Each technology represents pathways to lower impact capture technologies in terms of cost, footprint, energy consumption, but also higher flexibility, contaminant tolerance and operability.

Application to industry

Increasingly focus is growing on two areas in CCS, industry and utilisation. For industry the issues are broad, but for the bulk of industrial emitters the emission comes from the provision of heat and power. The IEA roadmap [11] for industry CCS, considered key technology sectors, and potentially a saving of 4 G tonnes of CO2 by 2050, or ∼20–40% of all installations, depending on the installation size. Moves to electrify industry still impact CCS deployment as the required drop in carbon emissions has to be achieved by the power producers rather than direct by industry. So, low carbon electricity still requires CCS in the power sector, alongside nuclear, in providing base load power generation. The provision of heat, direct or indirect is typically achieved from the combustion of waste gases from the process or fuels such as natural gas or oil or from site power plant, co-generation, heat integration or combined heat and power units.

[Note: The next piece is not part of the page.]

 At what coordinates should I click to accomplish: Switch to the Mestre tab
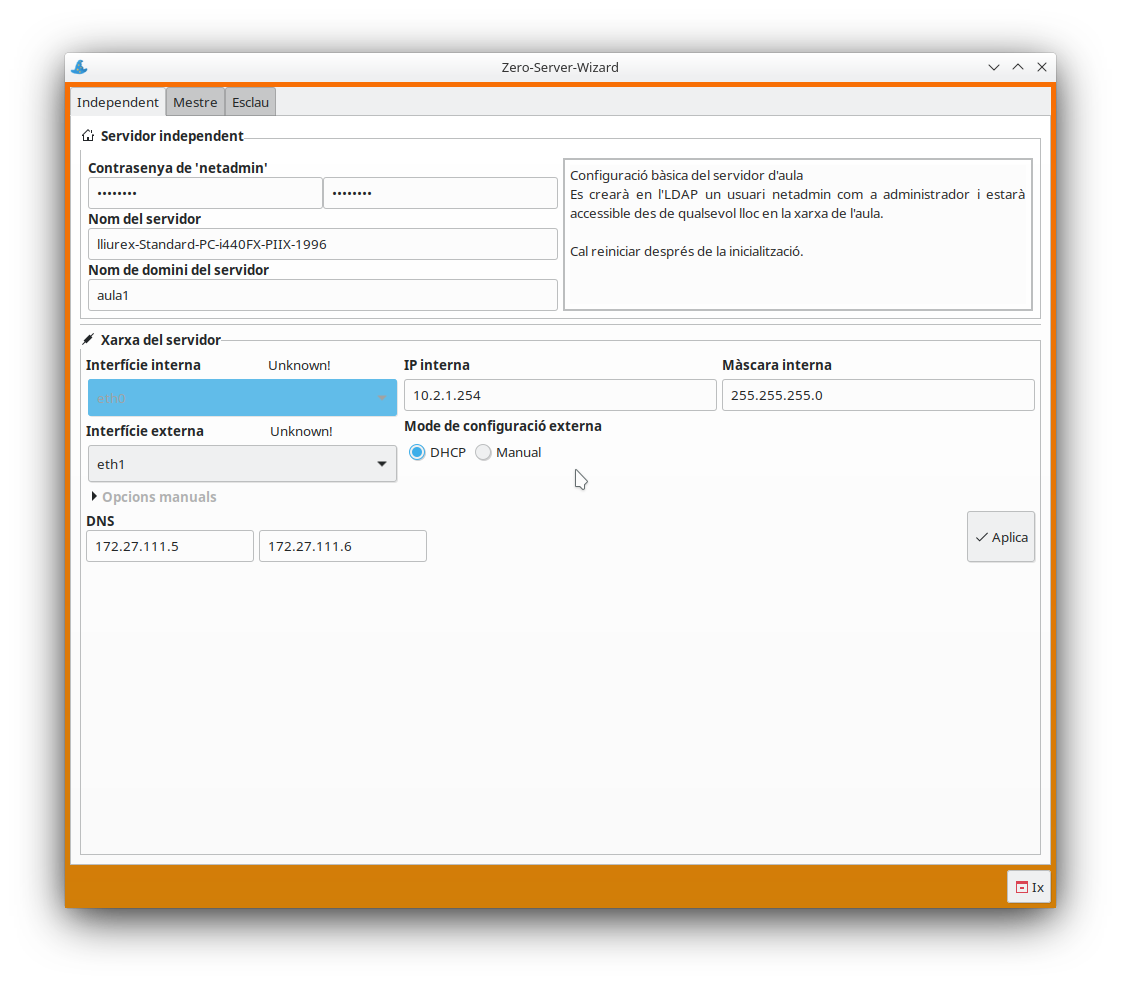click(195, 102)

Process-related emissions range from large to small volumes, with the largest emitters being iron and steel, cement works and refineries. In each case, some of the emissions are likely to be from on-site power plant. For example, the Redcar steel works, part of the 2015 study on Teesside, one third of the emissions arose from the on-site power plant. Even though the plant used waste gases from the process as fuel, it was viable to retro-fit CCS onto the power plant, thus enabling other emissions sources to use the same CCS facility. For some process emissions, CCS applied to the flue gas is the only substantial option outside of reconfiguration or reformulation of the process itself. Like power plant, the re-routing of flue gases to a capture plant may require additional flue gas treatment or flow assistance in the form of a fan or blower.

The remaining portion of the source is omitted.